◆ **Problems to work on**:
A. Retype everything in the dmapool thread from "It'd be far" down to "for the transaction.".
B. In the dmapool thread, the paragraph beginning "Let's try a different example" considers several places to allocate the PRP lists. List every one of those places.

◆ **Source extract**:
■ ■ ■ ■ ■ ■ ■

Re: [PATCH] mm/dmapool: localize page allocations
From: Matthew Wilcox
Date: Thu May 17 2018 - 15:44:29 EST
On Thu, May 17, 2018 at 04:05:45PM -0400, Sinan Kaya wrote:
> On 5/17/2018 3:46 PM, Matthew Wilcox wrote:
> >> Remember that the CPU core that is running this driver is most probably on
> >> the same NUMA node as the device itself.
> > Umm ... says who? If my process is running on NUMA node 5 and I submit
> > an I/O, it should be allocating from a pool on node 5, not from a pool
> > on whichever node the device is attached to.
>
> OK, let's do an exercise. Maybe, I'm missing something in the big picture.
Sure.
> If a user process is running at node 5, it submits some work to the hardware
> via block layer that is eventually invoked by syscall.
>
> Whatever buffer process is using, it gets copied into the kernel space as
> it is crossing a userspace/kernel space boundary.
>
> Block layer packages a block request with the kernel pointers and makes a
> request to the NVMe driver for consumption.
>
> Last time I checked, dma_alloc_coherent() API uses the locality information
> from the device not from the CPU for allocation.
Yes, it does. I wonder why that is; it doesn't actually make any sense.
It'd be far more sensible to allocate it on memory local to the user
than memory local to the device.
> While the metadata for dma_pool is pointing to the currently running CPU core,
> the DMA buffer itself is created using the device node itself today without
> my patch.
Umm ... dma_alloc_coherent memory is for metadata about the transfer, not
for the memory used for the transaction.
> I would think that you actually want to run the process at the same NUMA node
> as the CPU and device itself for performance reasons. Otherwise, performance
> expectations should be low.
That's foolish. Consider a database appliance with four sockets, each
with its own memory and I/O devices attached. You can't tell the user
to shard the database into four pieces and have each socket only work on
the quarter of the database that's available to each socket. They may
as well buy four smaller machines. The point of buying a large NUMA
machine is to use all of it.
Let's try a different example. I have a four-socket system with one
NVMe device with lots of hardware queues. Each CPU has its own queue
assigned to it. If I allocate all the PRP metadata on the socket with
the NVMe device attached to it, I'm sending a lot of coherency traffic
in the direction of that socket, in addition to the actual data. If the
PRP lists are allocated randomly on the various sockets, the traffic
is heading all over the fabric. If the PRP lists are allocated on the
local socket, the only time those lists move off this node is when the
device requests them.

■ ■ ■ ■ ■ ■ ■

◆ **Supplied information**:
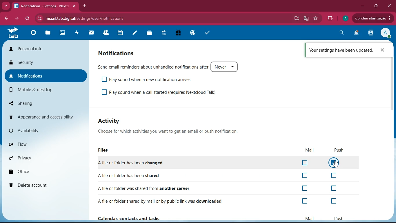 The image size is (396, 223). Describe the element at coordinates (43, 63) in the screenshot. I see `security` at that location.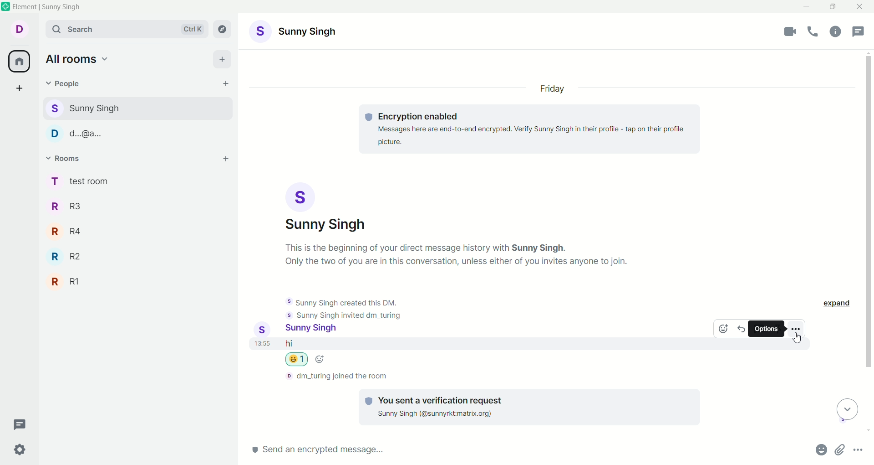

■ ■ ■ ■ ■ ■ ■

◆ **Worked answers**:
A.
It'd be far more sensible to allocate it on memory local to the user
than memory local to the device.
> While the metadata for dma_pool is pointing to the currently running CPU core,
> the DMA buffer itself is created using the device node itself today without
> my patch.
Umm ... dma_alloc_coherent memory is for metadata about the transfer, not
for the memory used for the transaction.

B.
- On the socket with the NVMe device attached to it
- Randomly on the various sockets
- On the local socket